Pulling back onto I-75, Megan pushed in the cigarette lighter, and turned on the radio. WLEX 98.1 out of Lexington was pumping out “Electric Avenue” by Eddy Grant. Megan nodded in approval, then pulled the pack of Marlboro Lights out of the front pocket of her ratty denim shirt, expertly flipping one out and placing it between her lips just as the cigarette lighter popped. She lit it, and smiled. “Not a Corvette. But it’ll do.”

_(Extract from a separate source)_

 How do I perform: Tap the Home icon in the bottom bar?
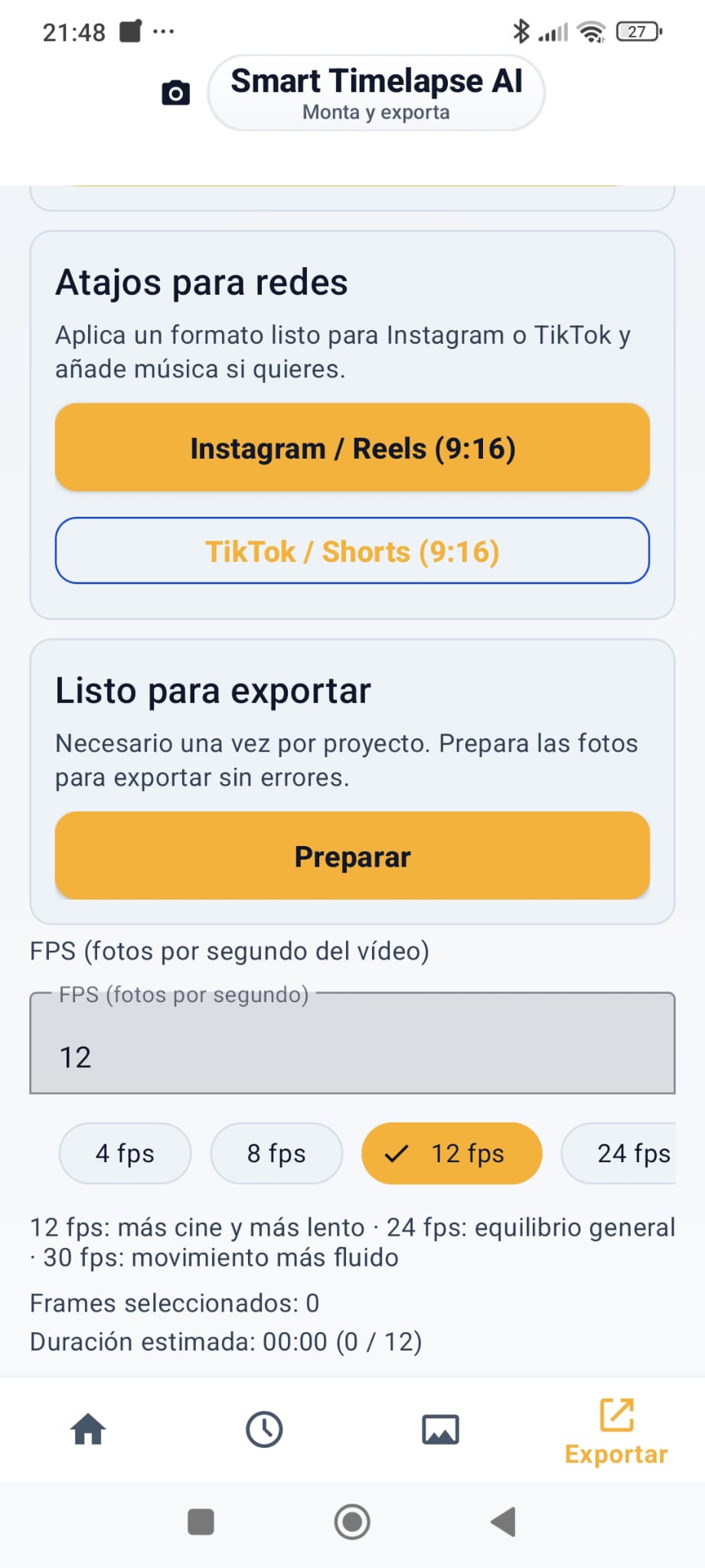[87, 1429]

She smiled at Jon, then blew him a kiss—a look of playfulness and—what? Lust? Seriously? Or was Jon just out his mind? But those smoky cinnamon eyes, lids heavy not with sleep but with desire, seemed entirely real to him. And entirely serious. Her ratty denim shirt was conspicuously pulled back to reveal more of her bare shoulders, and more of that thin white cotton tank-top that accentuated more than it concealed. The clothes, her posture, that half-smile as looked ahead to the road—it was all saying something very clear. I was wearing a bra I hadn’t worn since I was twelve, Megan had informed him just a few days ago. To, make ‘em, you know, really stick out. I bent over and stuck them in your face to get the popcorn. Hel-lo!
She turned her face back to the road, taking deep drag off her Marlboro and then doing that French-inhaling thing, where she blew the smoke out of her mouth and sucked it up her nose. For some reason, when Megan did it, it was exactly as exotic and arousing as it was supposed to be but usually wasn’t. She didn’t glance over at him while she did it, but he knew she knew he was watching.

WLEX 98.1 transitioned from “Electric Avenue” into America, informing them that they—or, perhaps, just Megan specifically—could do magic.

And Oak Ridge slid further back into the distance.